SHORT EXERCISE
How many lines in the records below contain the string "Enable"? Reply with the number alone.

RECORDS FOR THIS TASK
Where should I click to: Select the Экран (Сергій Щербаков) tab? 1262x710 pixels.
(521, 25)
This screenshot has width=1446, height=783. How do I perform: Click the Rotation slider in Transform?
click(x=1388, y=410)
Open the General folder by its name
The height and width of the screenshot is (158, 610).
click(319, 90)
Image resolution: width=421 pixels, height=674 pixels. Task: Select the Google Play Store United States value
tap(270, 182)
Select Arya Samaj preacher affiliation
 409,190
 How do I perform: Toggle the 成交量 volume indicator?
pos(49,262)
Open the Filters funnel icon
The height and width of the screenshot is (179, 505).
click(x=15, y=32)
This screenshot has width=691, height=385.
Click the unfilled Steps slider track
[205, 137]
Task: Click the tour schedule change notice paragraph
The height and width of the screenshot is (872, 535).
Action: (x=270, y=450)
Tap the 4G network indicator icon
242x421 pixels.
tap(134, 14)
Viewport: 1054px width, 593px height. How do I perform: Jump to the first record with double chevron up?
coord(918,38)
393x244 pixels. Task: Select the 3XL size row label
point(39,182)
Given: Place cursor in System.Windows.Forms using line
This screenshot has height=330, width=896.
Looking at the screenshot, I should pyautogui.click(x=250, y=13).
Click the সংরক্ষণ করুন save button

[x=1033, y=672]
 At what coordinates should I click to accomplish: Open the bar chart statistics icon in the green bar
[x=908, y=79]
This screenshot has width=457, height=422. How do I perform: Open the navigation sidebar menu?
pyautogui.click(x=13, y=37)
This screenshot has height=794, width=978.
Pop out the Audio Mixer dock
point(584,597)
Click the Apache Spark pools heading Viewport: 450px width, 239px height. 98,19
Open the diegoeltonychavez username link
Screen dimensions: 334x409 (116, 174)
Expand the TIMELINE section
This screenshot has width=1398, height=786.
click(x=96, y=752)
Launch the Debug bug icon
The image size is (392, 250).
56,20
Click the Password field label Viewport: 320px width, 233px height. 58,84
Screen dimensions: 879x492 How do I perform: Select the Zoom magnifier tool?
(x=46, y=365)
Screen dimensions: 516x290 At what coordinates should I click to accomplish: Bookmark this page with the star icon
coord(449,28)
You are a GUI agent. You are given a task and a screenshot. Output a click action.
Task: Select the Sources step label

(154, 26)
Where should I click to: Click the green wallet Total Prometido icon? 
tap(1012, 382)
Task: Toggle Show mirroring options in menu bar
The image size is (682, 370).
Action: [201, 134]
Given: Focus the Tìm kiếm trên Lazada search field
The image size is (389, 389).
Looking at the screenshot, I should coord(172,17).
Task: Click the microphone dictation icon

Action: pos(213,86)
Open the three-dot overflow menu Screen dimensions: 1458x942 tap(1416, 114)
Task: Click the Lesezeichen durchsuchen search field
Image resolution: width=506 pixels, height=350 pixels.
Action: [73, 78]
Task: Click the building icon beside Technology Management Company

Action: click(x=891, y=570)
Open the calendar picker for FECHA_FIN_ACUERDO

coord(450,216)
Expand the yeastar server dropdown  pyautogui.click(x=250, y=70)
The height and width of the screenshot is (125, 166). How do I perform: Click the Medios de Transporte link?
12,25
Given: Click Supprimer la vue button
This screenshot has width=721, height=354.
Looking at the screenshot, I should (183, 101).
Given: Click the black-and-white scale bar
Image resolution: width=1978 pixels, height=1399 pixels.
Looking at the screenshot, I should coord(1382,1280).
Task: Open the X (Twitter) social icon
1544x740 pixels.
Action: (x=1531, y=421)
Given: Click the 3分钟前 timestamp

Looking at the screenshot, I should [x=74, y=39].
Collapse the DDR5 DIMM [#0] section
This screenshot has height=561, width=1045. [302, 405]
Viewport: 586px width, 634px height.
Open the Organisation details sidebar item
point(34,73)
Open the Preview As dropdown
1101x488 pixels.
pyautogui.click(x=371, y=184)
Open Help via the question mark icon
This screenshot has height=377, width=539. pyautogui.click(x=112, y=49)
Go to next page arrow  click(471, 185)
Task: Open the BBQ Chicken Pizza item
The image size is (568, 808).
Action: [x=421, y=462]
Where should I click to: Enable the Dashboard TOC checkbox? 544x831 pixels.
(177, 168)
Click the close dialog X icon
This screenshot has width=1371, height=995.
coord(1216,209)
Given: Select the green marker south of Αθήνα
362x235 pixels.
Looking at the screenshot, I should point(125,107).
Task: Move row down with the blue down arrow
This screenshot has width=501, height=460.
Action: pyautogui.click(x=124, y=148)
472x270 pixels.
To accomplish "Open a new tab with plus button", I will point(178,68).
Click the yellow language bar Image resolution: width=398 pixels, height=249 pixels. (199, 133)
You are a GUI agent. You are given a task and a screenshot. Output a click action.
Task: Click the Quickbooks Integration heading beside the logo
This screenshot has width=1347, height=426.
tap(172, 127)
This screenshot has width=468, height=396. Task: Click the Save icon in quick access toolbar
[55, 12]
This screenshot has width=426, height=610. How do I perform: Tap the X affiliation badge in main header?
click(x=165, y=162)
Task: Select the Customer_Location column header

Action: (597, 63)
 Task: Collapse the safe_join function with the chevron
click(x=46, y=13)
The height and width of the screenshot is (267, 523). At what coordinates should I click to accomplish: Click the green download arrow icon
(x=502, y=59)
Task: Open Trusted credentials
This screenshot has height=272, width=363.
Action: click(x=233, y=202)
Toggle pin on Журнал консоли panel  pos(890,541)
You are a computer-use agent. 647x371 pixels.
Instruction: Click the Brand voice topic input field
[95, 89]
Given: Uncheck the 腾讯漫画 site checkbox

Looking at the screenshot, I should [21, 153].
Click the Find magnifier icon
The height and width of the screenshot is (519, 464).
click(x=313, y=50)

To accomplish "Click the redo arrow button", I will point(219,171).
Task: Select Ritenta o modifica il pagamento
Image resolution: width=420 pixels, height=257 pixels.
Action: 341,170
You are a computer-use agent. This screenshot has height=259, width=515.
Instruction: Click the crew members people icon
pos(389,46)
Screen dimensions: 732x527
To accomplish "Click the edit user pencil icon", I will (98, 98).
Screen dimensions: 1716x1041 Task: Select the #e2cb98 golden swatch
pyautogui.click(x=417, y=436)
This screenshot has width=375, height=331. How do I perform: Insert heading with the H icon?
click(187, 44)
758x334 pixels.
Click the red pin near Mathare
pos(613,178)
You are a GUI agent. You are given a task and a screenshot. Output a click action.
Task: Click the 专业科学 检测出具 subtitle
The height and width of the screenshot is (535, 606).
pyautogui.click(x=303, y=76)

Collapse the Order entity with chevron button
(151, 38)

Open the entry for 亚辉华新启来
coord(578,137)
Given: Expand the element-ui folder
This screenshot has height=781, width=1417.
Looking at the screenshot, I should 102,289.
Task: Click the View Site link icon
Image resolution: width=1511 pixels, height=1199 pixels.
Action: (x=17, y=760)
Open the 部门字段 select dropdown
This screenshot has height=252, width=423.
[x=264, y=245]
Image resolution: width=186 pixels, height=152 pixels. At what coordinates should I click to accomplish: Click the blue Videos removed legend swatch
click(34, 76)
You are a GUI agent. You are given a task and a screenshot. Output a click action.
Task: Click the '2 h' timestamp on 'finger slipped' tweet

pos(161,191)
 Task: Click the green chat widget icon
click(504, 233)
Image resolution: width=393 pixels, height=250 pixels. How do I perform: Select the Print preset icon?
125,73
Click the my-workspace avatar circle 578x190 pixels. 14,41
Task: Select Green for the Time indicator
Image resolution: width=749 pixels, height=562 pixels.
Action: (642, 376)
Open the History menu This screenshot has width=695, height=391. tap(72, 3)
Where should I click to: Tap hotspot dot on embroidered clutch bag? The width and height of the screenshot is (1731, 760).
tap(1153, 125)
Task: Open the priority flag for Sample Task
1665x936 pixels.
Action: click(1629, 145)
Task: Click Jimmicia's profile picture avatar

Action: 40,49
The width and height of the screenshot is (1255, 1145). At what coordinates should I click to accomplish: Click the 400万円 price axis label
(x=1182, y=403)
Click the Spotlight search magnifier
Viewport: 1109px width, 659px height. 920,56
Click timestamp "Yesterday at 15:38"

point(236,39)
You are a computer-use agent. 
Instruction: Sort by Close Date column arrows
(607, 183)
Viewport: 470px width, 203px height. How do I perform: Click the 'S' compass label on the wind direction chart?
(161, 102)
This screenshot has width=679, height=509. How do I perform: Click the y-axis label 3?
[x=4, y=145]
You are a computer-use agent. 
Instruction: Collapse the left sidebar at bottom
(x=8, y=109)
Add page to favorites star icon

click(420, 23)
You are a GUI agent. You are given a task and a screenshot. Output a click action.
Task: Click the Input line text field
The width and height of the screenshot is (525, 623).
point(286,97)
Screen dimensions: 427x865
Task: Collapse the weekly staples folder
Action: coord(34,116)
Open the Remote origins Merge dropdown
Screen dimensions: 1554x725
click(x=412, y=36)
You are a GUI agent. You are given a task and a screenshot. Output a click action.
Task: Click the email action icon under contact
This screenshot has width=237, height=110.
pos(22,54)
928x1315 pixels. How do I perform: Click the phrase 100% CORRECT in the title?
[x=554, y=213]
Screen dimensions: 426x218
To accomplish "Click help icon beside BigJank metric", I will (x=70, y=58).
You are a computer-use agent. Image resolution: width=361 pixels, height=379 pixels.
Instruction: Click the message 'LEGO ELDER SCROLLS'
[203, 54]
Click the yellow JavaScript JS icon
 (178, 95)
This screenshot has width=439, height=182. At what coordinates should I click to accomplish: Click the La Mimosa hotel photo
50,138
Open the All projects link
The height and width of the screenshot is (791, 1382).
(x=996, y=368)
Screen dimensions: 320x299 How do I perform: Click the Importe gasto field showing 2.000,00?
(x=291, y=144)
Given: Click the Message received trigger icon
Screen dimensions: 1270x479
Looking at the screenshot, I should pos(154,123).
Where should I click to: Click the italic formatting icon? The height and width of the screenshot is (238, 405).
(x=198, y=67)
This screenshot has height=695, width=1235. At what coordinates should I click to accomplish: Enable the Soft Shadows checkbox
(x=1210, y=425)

WORKED ANSWER
2